Newsonomics: Can you get readers to pay a dollar a day for digital news?

The Boston Globe is doing just that, and it seems to be working. It might be the foundation of a sustainable revenue model for local newspapers.

Is local news worth a dollar a day?

That’s the fascinating question The Boston Globe is now posing to its local readers. It’s a query that should resonate among the press around North America and Europe as well.

Ninety-nine cents has become the golden price of digital media. Ninety-nine cent trial offers are everywhere you look, and $7.99 to $9.99 a month will you everything from Hulu to Netflix to Spotify.

Now the Globe offers a simple proposition: If you want unlimited, cross-platform digital access to our news report, pay a dollar a day.

This isn’t just about pricing. It’s a strategy with several moving parts, building on the foundation of sufficient unique content. The company has gotten better at learning, gaining the courage to price on the fundamentals of analytics and their interpretation.

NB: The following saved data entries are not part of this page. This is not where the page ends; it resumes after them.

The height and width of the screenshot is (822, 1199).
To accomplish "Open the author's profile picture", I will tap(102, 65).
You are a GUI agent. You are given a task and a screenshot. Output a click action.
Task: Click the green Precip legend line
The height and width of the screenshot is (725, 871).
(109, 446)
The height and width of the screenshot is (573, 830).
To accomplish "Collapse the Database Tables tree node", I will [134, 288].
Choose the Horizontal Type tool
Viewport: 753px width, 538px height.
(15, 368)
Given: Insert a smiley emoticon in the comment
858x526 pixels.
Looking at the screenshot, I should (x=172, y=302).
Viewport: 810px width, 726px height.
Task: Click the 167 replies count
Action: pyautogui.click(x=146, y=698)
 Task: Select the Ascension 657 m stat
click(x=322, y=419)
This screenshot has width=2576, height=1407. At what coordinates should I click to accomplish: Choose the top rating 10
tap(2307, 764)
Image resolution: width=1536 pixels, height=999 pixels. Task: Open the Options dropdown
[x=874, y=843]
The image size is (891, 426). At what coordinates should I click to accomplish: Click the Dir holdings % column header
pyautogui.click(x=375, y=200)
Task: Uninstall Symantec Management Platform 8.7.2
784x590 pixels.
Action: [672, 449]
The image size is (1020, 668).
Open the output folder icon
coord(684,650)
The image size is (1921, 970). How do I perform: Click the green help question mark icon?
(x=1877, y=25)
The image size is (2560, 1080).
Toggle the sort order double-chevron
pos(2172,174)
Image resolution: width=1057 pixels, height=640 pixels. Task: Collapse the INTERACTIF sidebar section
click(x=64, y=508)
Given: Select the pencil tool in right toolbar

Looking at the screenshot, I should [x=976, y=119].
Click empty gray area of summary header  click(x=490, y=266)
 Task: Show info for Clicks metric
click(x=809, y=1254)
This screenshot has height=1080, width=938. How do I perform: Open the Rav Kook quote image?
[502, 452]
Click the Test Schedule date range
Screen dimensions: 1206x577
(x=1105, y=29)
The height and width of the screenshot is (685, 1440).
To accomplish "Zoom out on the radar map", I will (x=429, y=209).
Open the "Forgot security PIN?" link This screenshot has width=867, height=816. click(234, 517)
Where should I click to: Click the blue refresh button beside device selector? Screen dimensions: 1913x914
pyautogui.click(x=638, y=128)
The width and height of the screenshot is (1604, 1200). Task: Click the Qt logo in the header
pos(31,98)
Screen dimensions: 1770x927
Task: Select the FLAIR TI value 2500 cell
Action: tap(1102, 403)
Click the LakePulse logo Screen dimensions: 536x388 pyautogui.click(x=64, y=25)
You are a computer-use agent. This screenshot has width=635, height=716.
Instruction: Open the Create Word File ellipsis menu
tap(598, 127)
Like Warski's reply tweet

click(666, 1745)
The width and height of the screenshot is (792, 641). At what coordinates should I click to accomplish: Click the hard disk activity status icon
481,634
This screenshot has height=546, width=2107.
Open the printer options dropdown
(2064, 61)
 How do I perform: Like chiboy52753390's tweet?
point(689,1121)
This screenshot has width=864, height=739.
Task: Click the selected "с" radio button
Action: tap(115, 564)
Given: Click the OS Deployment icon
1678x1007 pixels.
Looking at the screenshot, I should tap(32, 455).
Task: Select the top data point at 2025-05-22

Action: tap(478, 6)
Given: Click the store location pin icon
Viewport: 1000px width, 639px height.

At 99 cents, the price point breaks new ground for non-national U.S. newspaper sites, whose monthly digital-only pricing averages just under $10 a month — or about 30 cents a day. This is a tripling of what we see elsewhere. It’s also a print-like rate — one that clearly values the content, rather than discounting for the cheaper delivery of digital.

Most importantly, in Boston, it’s working.

That it’s the Globe testing the idea is important. The Globe now sells about 65,000 digital-only subscriptions, which makes it the leader among the regional press in the U.S.

If the Globe’s repricing of digital subscriptions continues to prove itself out, we may well have a new model for reader revenue in the digital age. Given the awful financial straits of the industry, it can’t arrive too soon.

“We’re trying to re-engineer our whole business in terms of offline efficiencies and cost restructuring, and this is a big piece of it in terms of heading us down that path to being a robust digital subscription business in the long-term,” Peter Doucette, the Globe’s vice president for consumer sales and marketing, told me recently.

The Globe had averaged only 57 cents a day, or a little more than $200 a year, per user in digital subscription revenue before the dollar-a-day pricing kicked in. So the new price adds about $160 a year per susbcriber. That kind of math is one building block toward a mainly digital, mainly reader-supported future.

This is a game of ARPU, or average revenue per user (or subscriber, in this case). Increasing ARPU is, I believe, the key to building the next generation of the business. “Our average revenue is up 40 percent,” says Doucette.

The Globe’s analytics tell it that once digital-only readers reach the 13th month of subscription, they’re unlikely to cancel. It’s at that golden point that they see the price increase to 99 cents a day. New subscribers pay 99 cents for the first month. Then, in their first year, the price goes to $3.99 per week, or $15.96 every four weeks. At that thirteen-month point, it’s 99 cents a day.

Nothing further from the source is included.